氧代氮代苯并環己烷：合成改善、機制及其固化物微結構之研究

Abstract

本論文透過A-A及B-B聚縮合合成途徑，避免一般曼尼希縮合(Mannich condensation)製程中的副反應發生，成功製備出高分子量的主鏈高分子型氧代氮代苯並環己烷(benzoxazine, Bz)預聚物，P(BF-bapp)-1。另合成三種結構相似、分子量相異之預聚物，探討分子量差異對其固化物物性與微結構之影響。 為探討Bz的開環聚合(ring-opening polymerization, ROP)機制，本論文合成三種不同結構的主鏈高分子型Bz預聚物，分別為雜環上氧及氮原子鄰位(ortho)皆無甲基取代的PBz-0M；雜環上氧原子鄰位受甲基取代的PBz-2M；雜環上氧及氮原子鄰位皆受甲基取代的PBz-6M。透過微差掃描熱分析(DSC)、傅立葉轉換紅外線光譜(FTIR)以及熱性質分析，我們發現，ROP可透過雜環上氮原子的鄰位(ortho)進行，並提出其反應機制進行解釋。 Bz/氰酸酯混膠共聚合反應機制已在多篇文獻中被探討，並有文獻指出Bz開環的結構為混膠中氰酸酯快速三環化的主因。然而，近來我們意外發現將4,4’-oxyaniline/phenol-based Bz (P-oda)以及雙酚A氰酸酯(BACY)以溶劑溶解配置成膠後，靜置於室溫24小時，溶液將形成凝膠(gel)。在此環境下，Bz開環聚合的可能性極低，因此我們認為催化效應來自與Bz本身的結構，本論文將透過Model reaction尋找凝膠化(gelation)之主因，並提出Bz於氰酸酯三環化中之催化機制進行解釋。

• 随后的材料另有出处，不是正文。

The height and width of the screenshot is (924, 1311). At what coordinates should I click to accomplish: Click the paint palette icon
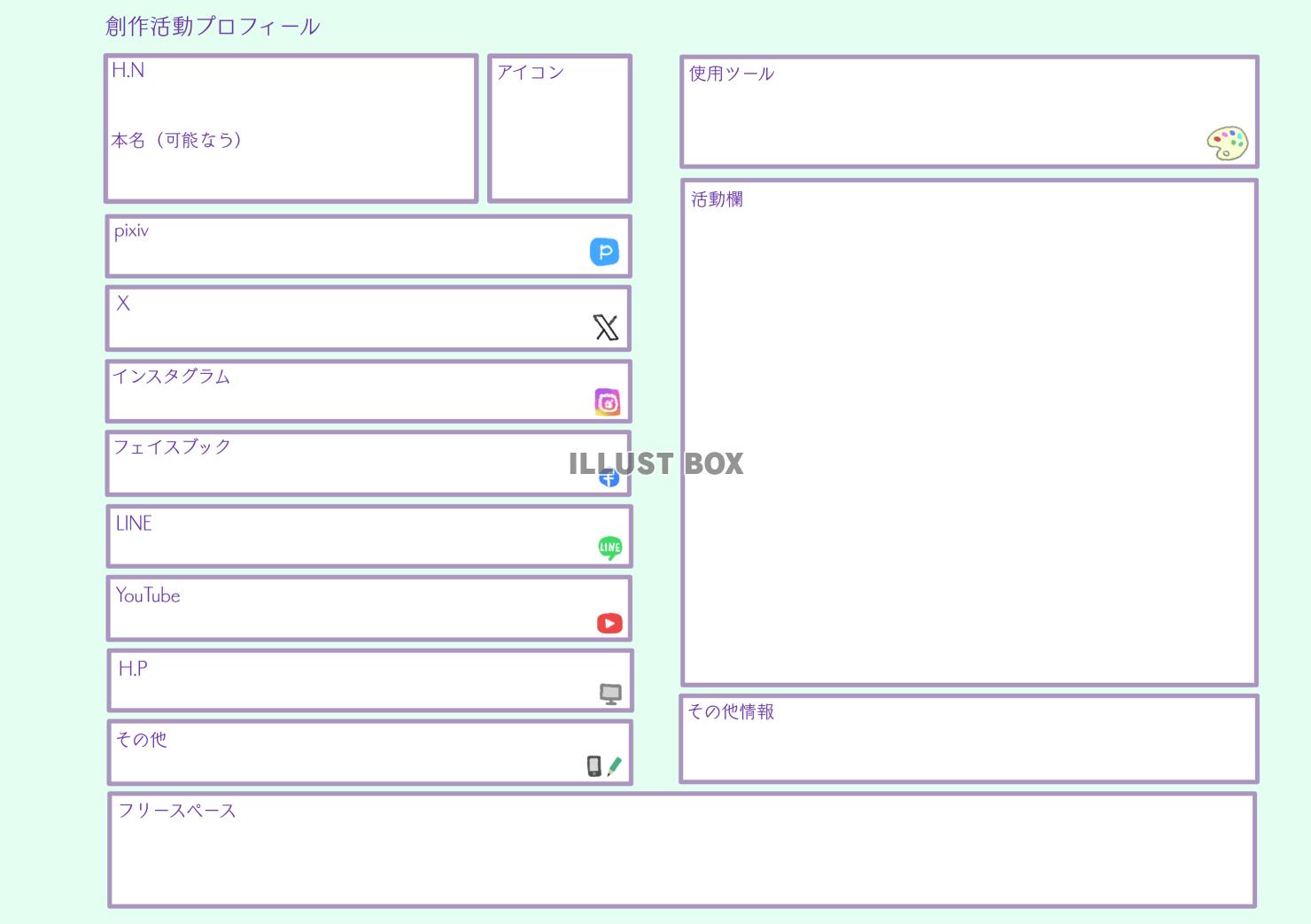(1227, 143)
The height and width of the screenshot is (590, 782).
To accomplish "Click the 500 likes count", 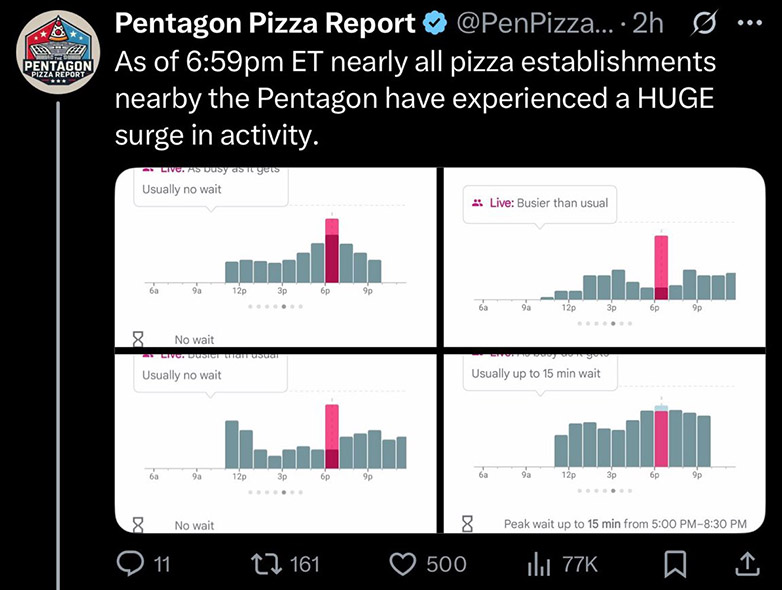I will pyautogui.click(x=446, y=564).

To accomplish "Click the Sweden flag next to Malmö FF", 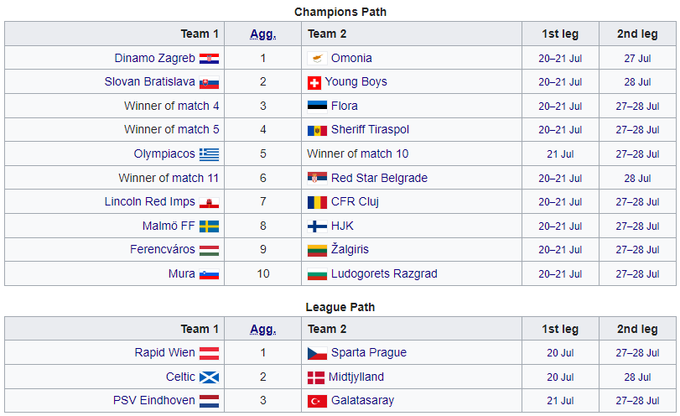I will click(x=209, y=226).
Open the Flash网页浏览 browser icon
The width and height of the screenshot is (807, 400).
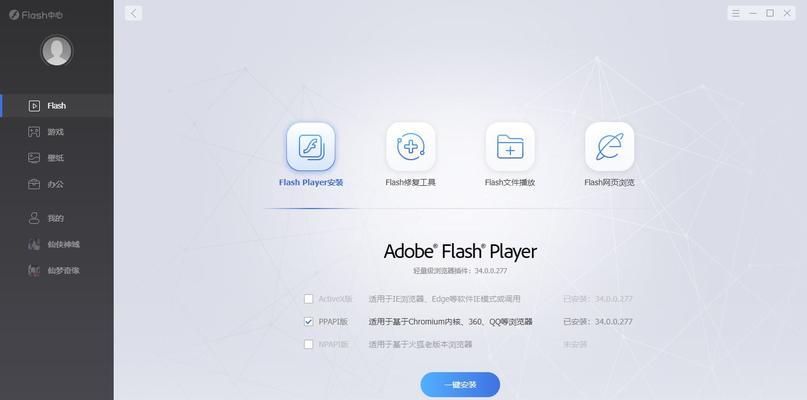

A main chain-type polybenzoxazine precursor, P(BF-bapp)-1, with high molecular weight (MW) was prepared through a strategy of A-A and B-B polycondensation, avoiding by-reaction that occurred in Mannich condensation. To discuss the effect of the MW of benzoxazine on the properties and microstructure of the resulting thermoset, anthother three structurally similar benzoxazines with difference MW were syntheized in this work. To discuss the mechanism of ring-opening polymerization (ROP) of benzoxazine, three polybenzoxazine precursors were prepared. Among the polybenzoxazine precursors, free ortho positions to the O and N of oxazine are available for PBz-0M. The ortho positions to the O of oxazine are blocked by methyl group for PBz-2M. The ortho positions to the O and N of oxazine are blocked by methyl group for PBz-6M. According to DSC, IR, and thermal analysis, we found that the ROP of PBz-2M can be carried out through free ortho positions to the N of oxazine. A reaction mechanism was proposed to explain the polymerization in this work. Blends of cyanate ester and benzoxazine have been independently studied by several researchers, some of them suggest that the rapid trimerization of cyanate ester in the blend is related to the ring-opened structure of benzoxazine. Recently, we unexpectedly observe that gelation occurred in solution of P-oda/BACY blend after 24 h at room temperature. However, the possibility of ring-opening polymerization for benzoxazine at room temperature is rare. Therefore, it is highly likely that the catalytic effect results from the benzoxazine itself. We tried to find the reason of gelation through model reaction in this work, and proposed a catalytic mechanism of benzoxazine for the trimerization of cyanate ester.